Although we act in several environmental areas, five represent our special interest focus in terms of advocacy:
● Planning of large-scale infrastructure objects and industrial facilities
EELC has played part in several large-scale planning projects recently or currently running in Estonia. For example, we have provided legal advice to other NGOs on the Rail Baltic railway, LNG terminal, bridge building planning processes between the mainland and Estonia’s biggest island, etc. Recently, we mounted a successful court case against the Estonian Road Administration on the evaluation of environmental impacts during highway construction.
● Mineral resources
Mineral resources and climate change are among the advocacy topics in EELC’s 2014-2020 strategy. EELC has worked cooperatively on several projects, e.g. “Involvement of society into decisions of mineral resource use“, which aimed to raise the decision-makers’ awareness of the public interest concerning mineral extraction in Estonia (including oil shale) and suggest the best legal solutions for better civic engagement. EELC has also been involved in analyzing mine-planning practices, providing local communities with legal assistance and participating in legislation by amending the drafts.
● Environmental noise
In 2019 we started a project with the Estonian Ministry of the Environment and an independent noise expert. By January 2020, the project team is tasked with providing two guidelines that will help practitioners implement noise mapping-related legislation in Estonia.
● Protection of Natura 2000 areas
Together with the Estonian Fund for Nature we provide free of charge legal and nature protection advice mostly to landowners and local governments on issues related to nature protection restrictions. For example, if a landowner who has land on Natura 2000 protection area would like to build a house there or cut forest, we provide clarification on what legal conditions apply to the situation. We also offer help in situations where state or local government officials and landowners struggle to find common ground on environmental restrictions issue. The overall aim of the project is to foster among the general public the understanding of Natura 2000 areas as valuable and to break related myths about these areas and/or nature protection in general. EELC also aims to foster mutually more respectful and considerate communication between environmental officials and local people (mostly landowners, etc).
● Climate change
See below: “Tackling climate change and Estonian energy policy – facilitating meaningful dialogue about the future”
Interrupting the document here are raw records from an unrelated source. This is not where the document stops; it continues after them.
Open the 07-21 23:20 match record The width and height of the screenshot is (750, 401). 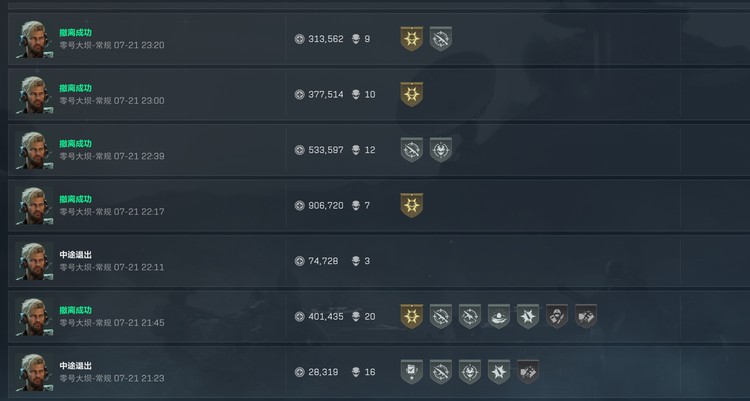(379, 39)
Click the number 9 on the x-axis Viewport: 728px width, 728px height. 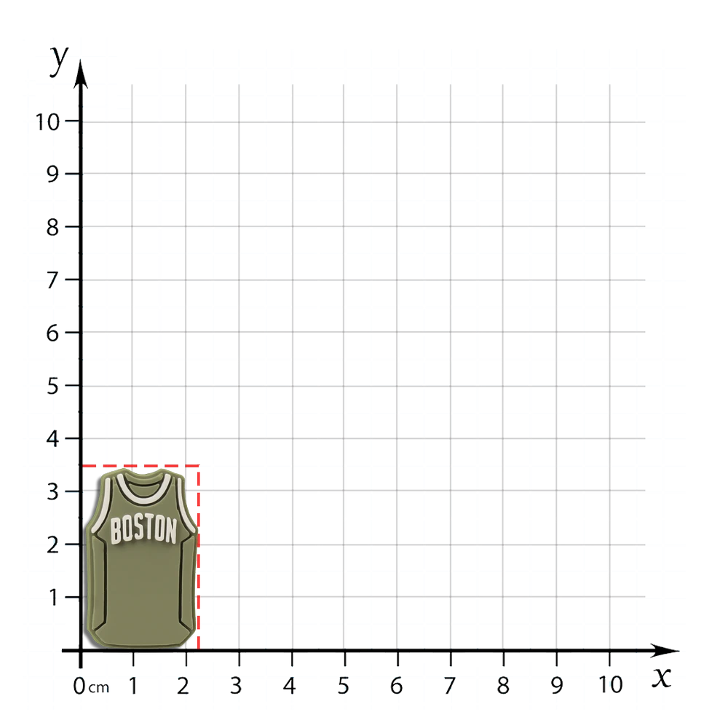coord(556,685)
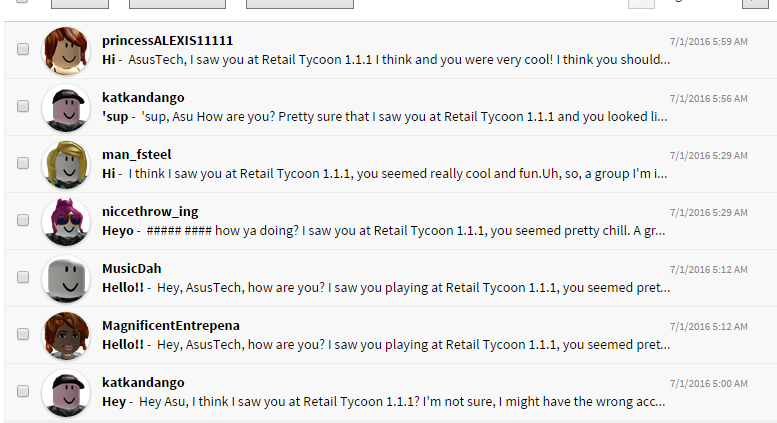Click princessALEXIS11111's avatar picture

[66, 49]
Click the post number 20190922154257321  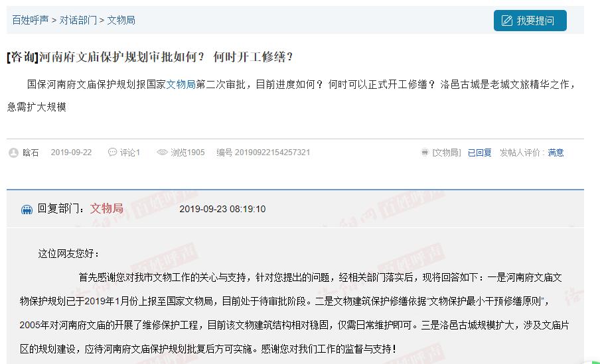(x=272, y=152)
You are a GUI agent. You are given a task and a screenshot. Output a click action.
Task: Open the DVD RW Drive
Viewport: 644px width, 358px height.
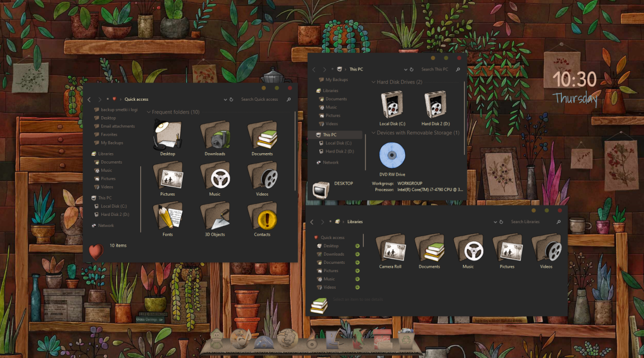[392, 156]
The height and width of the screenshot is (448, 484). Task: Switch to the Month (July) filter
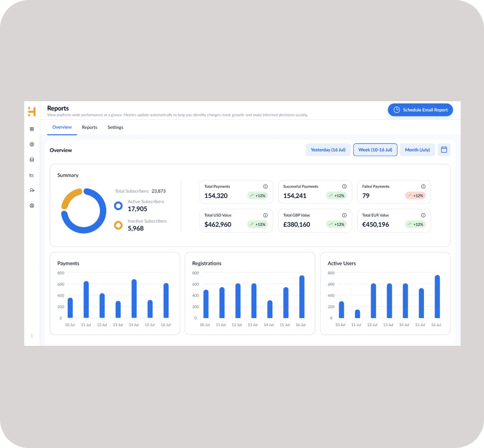(417, 149)
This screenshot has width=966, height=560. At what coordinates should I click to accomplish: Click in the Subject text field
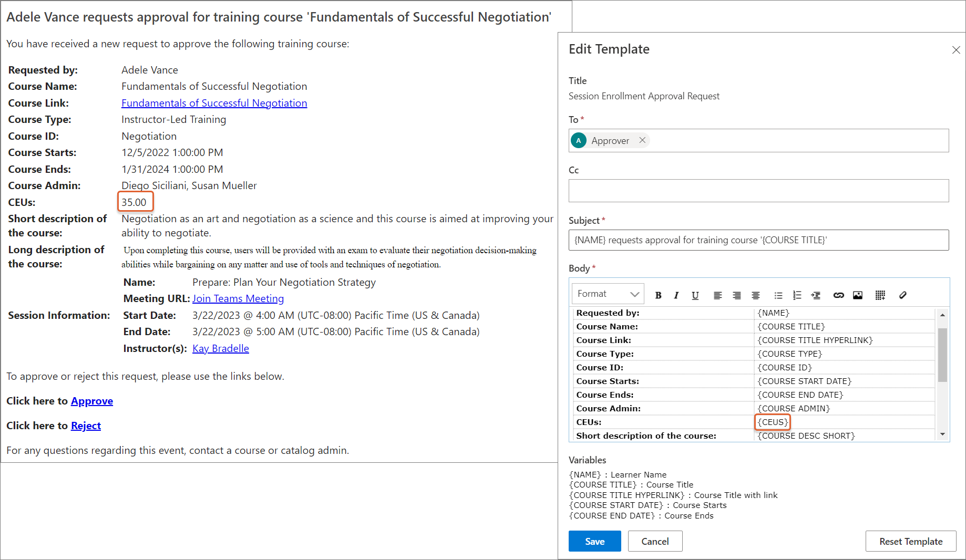(x=758, y=240)
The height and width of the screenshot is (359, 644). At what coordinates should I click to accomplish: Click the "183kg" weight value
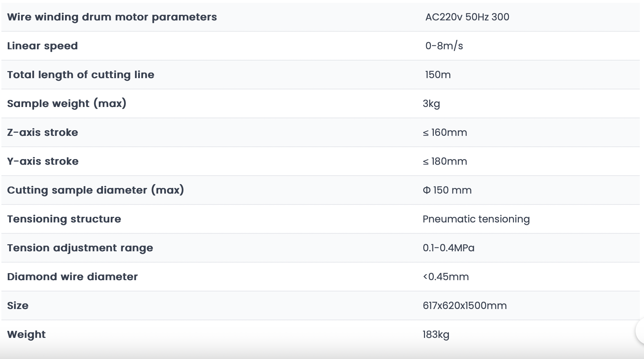436,334
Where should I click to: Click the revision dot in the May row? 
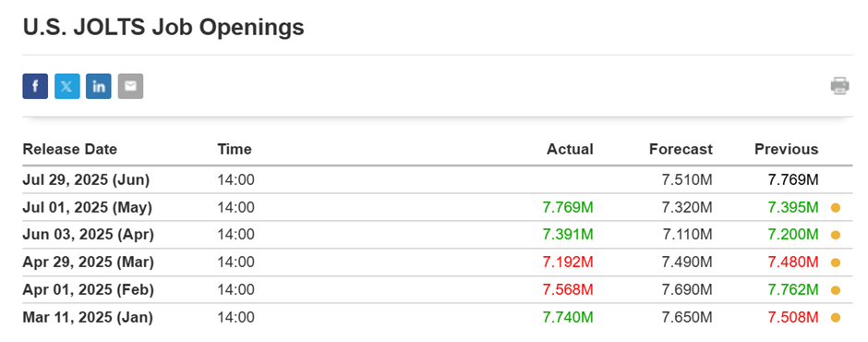point(836,207)
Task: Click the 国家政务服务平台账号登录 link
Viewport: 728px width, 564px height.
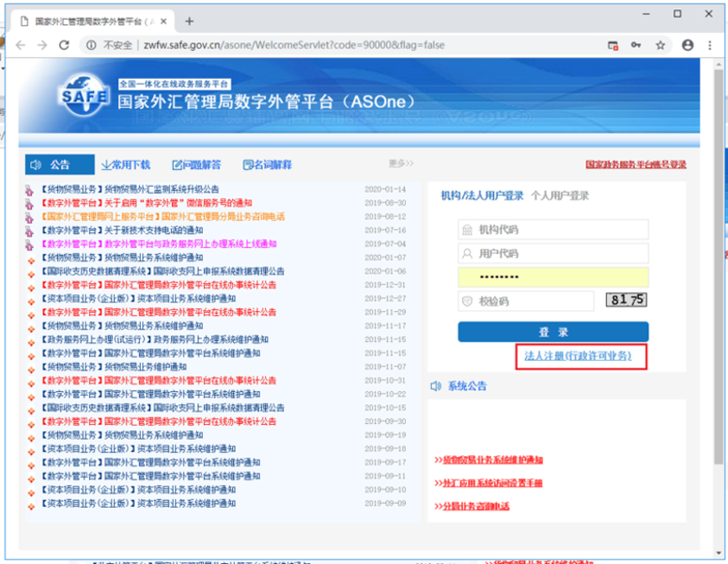Action: click(635, 165)
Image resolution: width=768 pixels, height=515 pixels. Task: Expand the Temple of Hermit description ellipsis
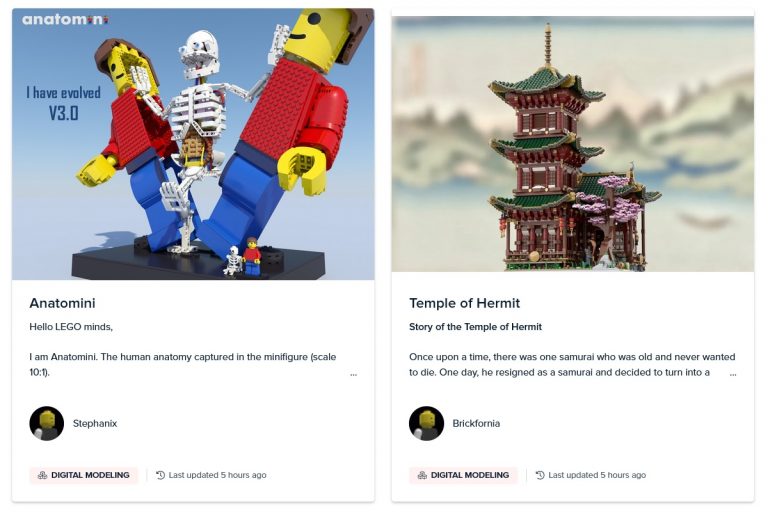(x=733, y=374)
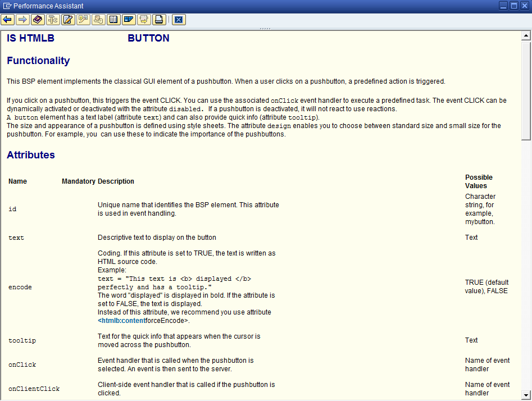
Task: Maximize the Performance Assistant window
Action: coord(513,6)
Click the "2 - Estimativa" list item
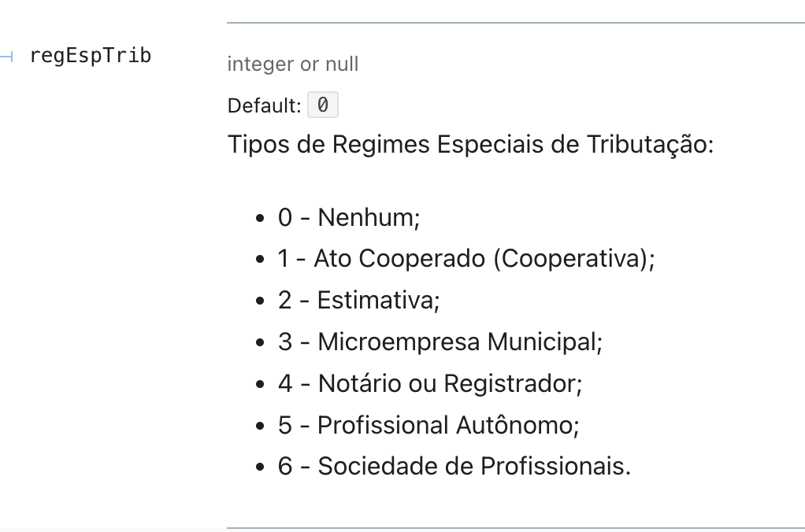The width and height of the screenshot is (805, 532). 359,300
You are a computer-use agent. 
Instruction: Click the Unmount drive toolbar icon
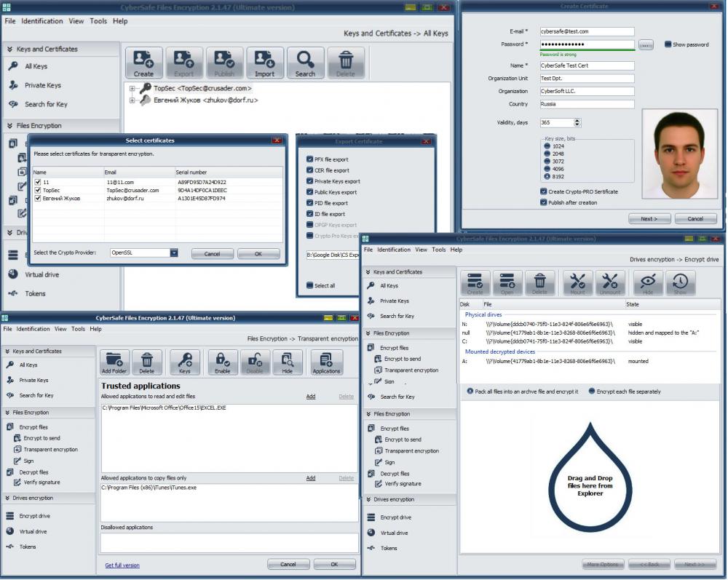pos(610,284)
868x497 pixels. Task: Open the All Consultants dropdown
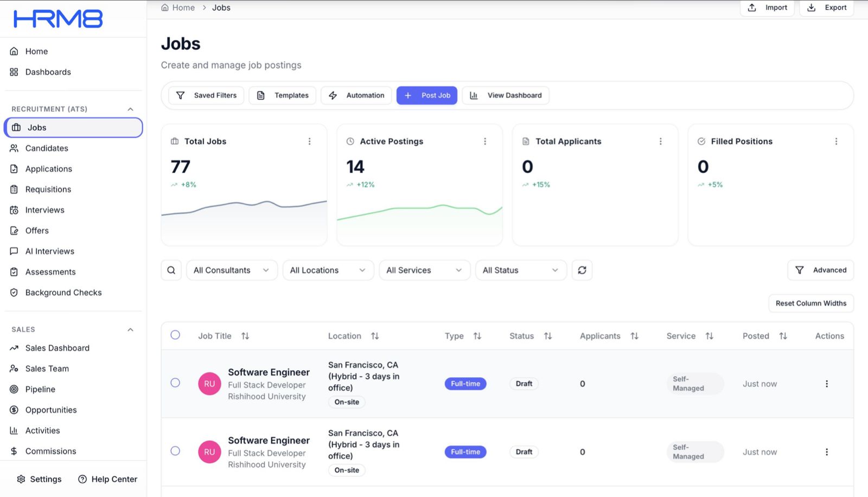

Being a member of the Estonian Council of Environmental NGOs (EKO) gives us the opportunity for closer substantive cooperation with other environmental organizations, helping to increase both EELC’s and EKO’s impact on environmental advocacy. As EELC is a social enterprise, we are also a member of Estonian Social Enterprise Network.
We have a diverse range of partners, mostly NGOs such as the Estonian Green Movement, Estonian Fund for Nature, BirdLife Estonia. We also have close partners in the public sector, e.g. the Ministry of Environment and the Estonian Environmental Board – we meet on a regular basis to keep us posted on plans and possible cooperative ideas. Local governments, too, play an important role for us as partners; local and state-level officials account for the main participants in our trainings.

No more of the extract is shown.